Observation data Epoch J2000 Equinox J2000
- Constellation: Perseus
- Right ascension: 03^{h} 16^{m} 24.35^{s}
- Declination: 43° 07′ 09.1″

Characteristics
- Spectral type: T8
- Apparent magnitude (H): 19.70 ± 0.09

Astrometry
- Proper motion (μ): RA: 1.0±0.3 mas/yr Dec.: 372.4±1.5 mas/yr
- Parallax (π): 73.3±2.8 mas
- Distance: 44 ± 2 ly (13.6 ± 0.5 pc)
- Other designations: WISE J031624.35+430709.1

Database references
- SIMBAD: data

= WISE J031624.35+430709.1 =

Star in the constellation Perseus

WISE J031624.35+430709.1 is a brown dwarf of spectral class T8, located in constellation Perseus at approximately 106 light-years from Earth.
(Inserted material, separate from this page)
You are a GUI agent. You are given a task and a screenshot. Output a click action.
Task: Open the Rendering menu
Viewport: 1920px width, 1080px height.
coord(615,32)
It was one of the furthest T-class brown dwarfs known. In 2024 a T dwarf about 2 kpc distant, with a low-metallicity was discovered with the JWST. This brown dwarf is called JADES-GS-BD-9. Additional kpc distant T dwarfs were discovered by two teams, with UNCOVER-BD-1 (aka A2744-BD1) being 4.5 or 4.8 kpc distant.

==Discovery==
WISE J031624.35+430709.1 was discovered in 2012 by Mace et al. from data, collected by Wide-field Infrared Survey Explorer (WISE) Earth-orbiting satellite—NASA infrared-wavelength 40 cm (16 in) space telescope, which mission lasted from December 2009 to February 2011. In March 2013, the discovery paper was published.

==Distance==
Currently the most accurate distance estimate of WISE J031624.35+430709.1 is a trigonometric parallax, published in 2019 by Kirkpatrick et al.: 13.6±+0.5 pc, or 44.5±+1.8 ly.